- **ACTIVITY**: Please repeat the whole listing exactly, but leave the pictures out.

--*--

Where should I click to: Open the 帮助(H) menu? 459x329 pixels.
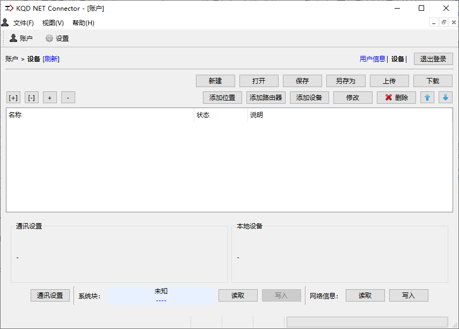[x=83, y=23]
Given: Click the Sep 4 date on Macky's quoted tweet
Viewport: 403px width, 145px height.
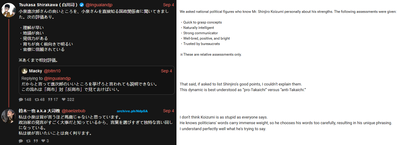Looking at the screenshot, I should [x=166, y=71].
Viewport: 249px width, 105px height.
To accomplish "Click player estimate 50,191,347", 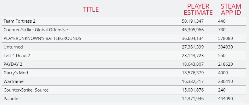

--*--

- **TASK RESULT**:
Where should I click to: Open the 帮助(H) menu? 459x329 pixels.
[x=83, y=23]
Given: Click the Sep 4 date on Macky's quoted tweet
Viewport: 403px width, 145px height.
Looking at the screenshot, I should [x=166, y=71].
Viewport: 249px width, 105px height.
To accomplish "Click player estimate 50,191,347", 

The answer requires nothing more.